2004, Lorrie Moore: “There is no thoroughly convincing theory of the short story—it is technically a genre, not a form, but resists the definitions that usually cluster around both…in lieu of a truly winning overriding theory, we should rely perhaps on simple descriptions, in which case the more the merrier.”
“As for their oft stated affinity with poetry, short stories do have in common with poems an interest in how language completes one’s understanding of the world.”
“Unlike novels or poems, but more akin to a play, the short story is also an end-oriented form, and in the best ones the endings shine a light back upon the story illumining its meaning with both surprise and inevitability.”

2006, Anne Patchett: “The first thing the short story needs to think about is casting off the role of The Novel’s Little Sidekick, the practice run, the warm-up act.”

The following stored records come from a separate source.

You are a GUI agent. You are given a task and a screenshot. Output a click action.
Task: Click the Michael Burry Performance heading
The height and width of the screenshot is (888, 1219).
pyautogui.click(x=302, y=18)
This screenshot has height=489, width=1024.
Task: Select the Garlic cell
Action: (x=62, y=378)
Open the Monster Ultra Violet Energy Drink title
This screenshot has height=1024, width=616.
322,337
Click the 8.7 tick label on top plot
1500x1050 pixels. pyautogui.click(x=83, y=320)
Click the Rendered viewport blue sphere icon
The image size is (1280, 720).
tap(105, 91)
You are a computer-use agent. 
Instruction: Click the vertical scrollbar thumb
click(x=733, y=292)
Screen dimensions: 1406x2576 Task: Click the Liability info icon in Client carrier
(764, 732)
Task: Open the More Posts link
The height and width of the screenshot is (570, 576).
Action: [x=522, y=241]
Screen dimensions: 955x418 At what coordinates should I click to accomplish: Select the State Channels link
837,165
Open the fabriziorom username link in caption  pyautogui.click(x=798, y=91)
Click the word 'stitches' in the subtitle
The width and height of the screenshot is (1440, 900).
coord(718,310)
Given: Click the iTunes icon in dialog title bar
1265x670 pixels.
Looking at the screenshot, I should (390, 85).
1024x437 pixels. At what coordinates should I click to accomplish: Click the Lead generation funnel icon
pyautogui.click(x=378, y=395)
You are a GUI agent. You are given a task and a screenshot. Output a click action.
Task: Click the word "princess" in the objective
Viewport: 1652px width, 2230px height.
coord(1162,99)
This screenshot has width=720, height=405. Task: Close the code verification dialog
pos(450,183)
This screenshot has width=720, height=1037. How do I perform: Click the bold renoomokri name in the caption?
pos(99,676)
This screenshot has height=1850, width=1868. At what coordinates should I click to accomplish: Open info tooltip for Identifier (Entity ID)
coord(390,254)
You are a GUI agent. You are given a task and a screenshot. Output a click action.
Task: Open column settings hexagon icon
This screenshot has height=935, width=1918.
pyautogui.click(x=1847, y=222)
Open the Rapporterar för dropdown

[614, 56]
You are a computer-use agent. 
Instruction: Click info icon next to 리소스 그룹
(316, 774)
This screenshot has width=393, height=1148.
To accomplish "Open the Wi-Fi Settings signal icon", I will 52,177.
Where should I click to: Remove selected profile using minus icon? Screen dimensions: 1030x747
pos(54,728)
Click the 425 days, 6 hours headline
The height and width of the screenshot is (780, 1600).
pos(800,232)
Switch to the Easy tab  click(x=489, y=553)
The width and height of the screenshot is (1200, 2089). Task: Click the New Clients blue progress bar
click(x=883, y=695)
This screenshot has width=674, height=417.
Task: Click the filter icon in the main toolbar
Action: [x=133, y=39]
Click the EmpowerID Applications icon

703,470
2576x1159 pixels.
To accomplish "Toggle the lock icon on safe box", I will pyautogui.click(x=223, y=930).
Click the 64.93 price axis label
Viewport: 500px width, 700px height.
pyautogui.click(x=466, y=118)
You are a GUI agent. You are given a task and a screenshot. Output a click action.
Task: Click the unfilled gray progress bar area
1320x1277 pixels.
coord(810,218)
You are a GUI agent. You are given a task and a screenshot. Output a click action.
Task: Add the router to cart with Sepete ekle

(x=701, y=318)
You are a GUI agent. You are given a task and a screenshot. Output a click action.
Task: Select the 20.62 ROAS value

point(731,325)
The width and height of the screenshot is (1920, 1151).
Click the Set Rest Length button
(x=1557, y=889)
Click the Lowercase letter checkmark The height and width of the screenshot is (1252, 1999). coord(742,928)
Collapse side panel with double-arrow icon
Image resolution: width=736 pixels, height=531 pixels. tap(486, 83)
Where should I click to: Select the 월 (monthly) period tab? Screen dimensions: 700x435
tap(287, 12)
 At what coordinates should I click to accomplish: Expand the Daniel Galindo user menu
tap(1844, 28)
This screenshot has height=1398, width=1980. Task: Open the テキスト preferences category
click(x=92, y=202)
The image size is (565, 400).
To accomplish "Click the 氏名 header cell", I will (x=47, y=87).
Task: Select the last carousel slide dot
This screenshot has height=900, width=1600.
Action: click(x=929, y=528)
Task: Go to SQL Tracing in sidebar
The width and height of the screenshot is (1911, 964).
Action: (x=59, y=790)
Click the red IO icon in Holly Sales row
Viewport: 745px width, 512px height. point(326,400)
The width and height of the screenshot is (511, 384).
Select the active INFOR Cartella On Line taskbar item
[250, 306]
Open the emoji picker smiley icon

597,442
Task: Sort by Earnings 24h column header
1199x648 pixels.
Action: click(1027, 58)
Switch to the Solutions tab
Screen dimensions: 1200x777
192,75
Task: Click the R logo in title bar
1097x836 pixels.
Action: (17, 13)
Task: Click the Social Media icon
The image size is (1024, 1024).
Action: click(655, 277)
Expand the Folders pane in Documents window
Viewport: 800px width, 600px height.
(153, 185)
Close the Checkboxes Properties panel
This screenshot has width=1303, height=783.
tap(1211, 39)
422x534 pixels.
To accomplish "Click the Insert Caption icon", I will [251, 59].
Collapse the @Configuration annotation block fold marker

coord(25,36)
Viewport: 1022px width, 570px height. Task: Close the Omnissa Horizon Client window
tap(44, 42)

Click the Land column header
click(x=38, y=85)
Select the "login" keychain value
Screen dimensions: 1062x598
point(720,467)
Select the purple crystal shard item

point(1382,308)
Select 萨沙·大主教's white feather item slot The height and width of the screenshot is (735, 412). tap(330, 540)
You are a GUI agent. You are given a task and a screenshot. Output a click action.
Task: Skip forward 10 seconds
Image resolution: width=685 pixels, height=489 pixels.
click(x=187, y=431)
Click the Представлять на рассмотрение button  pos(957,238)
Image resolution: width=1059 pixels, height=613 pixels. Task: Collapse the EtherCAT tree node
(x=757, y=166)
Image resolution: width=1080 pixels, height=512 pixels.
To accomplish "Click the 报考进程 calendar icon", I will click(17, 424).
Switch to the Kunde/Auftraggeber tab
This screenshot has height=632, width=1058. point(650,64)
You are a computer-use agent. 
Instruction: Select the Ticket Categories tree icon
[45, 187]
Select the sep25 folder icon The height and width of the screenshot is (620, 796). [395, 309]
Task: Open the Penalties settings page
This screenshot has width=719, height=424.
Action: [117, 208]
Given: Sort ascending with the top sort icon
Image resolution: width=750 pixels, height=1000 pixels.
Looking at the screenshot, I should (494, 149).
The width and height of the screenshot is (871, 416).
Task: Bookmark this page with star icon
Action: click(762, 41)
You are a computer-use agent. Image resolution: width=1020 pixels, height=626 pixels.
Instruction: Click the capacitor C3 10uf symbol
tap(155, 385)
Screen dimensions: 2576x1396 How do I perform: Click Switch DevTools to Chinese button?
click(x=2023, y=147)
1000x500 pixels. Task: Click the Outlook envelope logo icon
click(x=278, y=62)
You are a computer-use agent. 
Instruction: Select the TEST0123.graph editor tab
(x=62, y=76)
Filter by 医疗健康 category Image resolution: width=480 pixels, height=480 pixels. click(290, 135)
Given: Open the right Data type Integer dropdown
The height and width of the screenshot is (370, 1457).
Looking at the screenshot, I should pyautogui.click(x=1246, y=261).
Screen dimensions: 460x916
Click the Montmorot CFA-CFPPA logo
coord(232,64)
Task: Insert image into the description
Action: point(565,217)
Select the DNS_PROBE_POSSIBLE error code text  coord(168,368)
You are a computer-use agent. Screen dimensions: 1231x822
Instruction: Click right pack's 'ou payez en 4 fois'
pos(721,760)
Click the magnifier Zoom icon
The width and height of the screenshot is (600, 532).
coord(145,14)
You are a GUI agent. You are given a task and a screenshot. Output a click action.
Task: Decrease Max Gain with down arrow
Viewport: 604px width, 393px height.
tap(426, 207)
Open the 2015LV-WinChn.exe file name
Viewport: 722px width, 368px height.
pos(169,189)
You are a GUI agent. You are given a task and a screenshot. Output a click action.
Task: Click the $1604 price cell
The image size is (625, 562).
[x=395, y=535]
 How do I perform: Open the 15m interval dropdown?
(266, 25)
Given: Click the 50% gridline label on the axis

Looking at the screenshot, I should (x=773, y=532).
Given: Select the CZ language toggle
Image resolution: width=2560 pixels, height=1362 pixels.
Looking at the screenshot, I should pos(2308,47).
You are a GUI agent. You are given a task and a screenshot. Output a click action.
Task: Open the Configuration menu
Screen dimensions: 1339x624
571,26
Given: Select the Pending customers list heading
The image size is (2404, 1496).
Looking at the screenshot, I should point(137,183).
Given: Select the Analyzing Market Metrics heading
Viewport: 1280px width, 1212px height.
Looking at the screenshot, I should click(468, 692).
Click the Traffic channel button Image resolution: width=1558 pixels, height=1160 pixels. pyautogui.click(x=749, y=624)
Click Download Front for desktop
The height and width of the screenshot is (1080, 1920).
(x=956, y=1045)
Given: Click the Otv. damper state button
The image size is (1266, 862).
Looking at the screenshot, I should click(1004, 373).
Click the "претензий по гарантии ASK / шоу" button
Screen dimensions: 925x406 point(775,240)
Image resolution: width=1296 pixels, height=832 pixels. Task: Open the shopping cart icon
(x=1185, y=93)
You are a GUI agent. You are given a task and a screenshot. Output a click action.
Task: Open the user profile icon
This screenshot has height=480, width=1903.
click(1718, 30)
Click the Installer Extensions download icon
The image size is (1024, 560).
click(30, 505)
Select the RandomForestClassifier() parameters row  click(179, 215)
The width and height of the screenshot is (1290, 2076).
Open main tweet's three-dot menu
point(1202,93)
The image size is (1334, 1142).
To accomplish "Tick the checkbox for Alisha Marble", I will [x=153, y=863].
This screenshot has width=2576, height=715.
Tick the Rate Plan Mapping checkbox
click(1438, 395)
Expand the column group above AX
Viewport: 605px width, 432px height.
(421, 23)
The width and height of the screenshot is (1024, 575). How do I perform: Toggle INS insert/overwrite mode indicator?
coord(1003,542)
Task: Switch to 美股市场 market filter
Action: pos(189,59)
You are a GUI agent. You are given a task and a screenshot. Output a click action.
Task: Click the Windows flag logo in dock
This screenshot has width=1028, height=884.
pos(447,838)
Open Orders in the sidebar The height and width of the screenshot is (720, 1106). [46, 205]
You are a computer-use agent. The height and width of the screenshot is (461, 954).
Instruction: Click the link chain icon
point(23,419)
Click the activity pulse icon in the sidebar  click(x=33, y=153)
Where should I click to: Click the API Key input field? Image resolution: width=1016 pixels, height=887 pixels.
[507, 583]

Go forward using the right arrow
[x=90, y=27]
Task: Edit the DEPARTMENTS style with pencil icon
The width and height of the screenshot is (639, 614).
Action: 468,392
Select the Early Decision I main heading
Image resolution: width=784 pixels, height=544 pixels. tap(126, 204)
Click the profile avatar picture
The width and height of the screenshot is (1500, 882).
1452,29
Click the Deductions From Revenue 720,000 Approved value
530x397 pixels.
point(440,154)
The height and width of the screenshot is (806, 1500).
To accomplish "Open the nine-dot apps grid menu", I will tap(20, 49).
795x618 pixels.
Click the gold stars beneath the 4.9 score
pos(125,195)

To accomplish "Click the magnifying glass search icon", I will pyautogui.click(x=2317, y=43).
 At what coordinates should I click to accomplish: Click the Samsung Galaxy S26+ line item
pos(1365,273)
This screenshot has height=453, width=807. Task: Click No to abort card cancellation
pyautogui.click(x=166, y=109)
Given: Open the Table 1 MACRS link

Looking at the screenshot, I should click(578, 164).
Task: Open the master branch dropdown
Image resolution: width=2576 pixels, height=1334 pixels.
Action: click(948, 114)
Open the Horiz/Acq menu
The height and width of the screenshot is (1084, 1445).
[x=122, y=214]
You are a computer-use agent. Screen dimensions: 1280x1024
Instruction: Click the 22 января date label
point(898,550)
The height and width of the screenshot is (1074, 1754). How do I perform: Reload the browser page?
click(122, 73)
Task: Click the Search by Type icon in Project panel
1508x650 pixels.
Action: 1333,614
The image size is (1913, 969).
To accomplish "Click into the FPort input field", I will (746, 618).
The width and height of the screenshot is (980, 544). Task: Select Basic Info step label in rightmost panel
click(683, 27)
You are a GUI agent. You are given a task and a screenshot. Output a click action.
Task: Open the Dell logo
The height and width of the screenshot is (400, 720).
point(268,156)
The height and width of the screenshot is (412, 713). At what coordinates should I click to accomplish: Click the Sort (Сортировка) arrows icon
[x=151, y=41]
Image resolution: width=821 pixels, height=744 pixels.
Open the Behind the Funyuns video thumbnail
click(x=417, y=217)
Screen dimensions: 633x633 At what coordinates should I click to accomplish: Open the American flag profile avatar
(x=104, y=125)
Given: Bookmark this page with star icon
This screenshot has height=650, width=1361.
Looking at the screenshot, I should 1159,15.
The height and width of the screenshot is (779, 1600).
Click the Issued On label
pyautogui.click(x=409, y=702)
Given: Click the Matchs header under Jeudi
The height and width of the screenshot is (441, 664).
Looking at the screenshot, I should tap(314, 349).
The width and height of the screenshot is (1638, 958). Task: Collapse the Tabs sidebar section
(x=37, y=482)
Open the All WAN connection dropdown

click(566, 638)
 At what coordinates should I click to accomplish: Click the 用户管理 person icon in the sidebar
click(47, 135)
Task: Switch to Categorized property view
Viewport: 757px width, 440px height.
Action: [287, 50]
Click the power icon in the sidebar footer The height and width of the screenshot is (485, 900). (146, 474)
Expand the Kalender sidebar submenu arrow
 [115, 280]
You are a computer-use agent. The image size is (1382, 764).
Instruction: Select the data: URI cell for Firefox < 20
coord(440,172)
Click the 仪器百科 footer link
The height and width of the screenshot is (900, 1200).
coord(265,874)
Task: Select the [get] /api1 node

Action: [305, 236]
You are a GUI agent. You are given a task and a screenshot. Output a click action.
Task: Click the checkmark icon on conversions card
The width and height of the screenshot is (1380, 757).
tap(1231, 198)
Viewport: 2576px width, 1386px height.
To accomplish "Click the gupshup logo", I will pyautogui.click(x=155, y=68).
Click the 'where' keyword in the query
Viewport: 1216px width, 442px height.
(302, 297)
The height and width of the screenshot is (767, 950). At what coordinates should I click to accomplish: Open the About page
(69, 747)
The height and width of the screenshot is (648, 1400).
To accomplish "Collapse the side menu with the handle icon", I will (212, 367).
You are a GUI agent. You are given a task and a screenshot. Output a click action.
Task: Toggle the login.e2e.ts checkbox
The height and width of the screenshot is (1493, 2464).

“Short stories are often better written and make fewer demands on our time than novels. Why haven’t we made a deeper commitment to them? I am afraid it has something to do with the story’s inability to cause a stir…. It doesn’t really matter what the short story chooses to do, but it needs to do something. Fast. The story needs hype. It needs a publicist. Fast

2007, Stephen King: “The American short story is alive and well. Do you like the sound of that? Me too. I only wish it were actually true. The art form is still alive…. But well? That’s a different story.”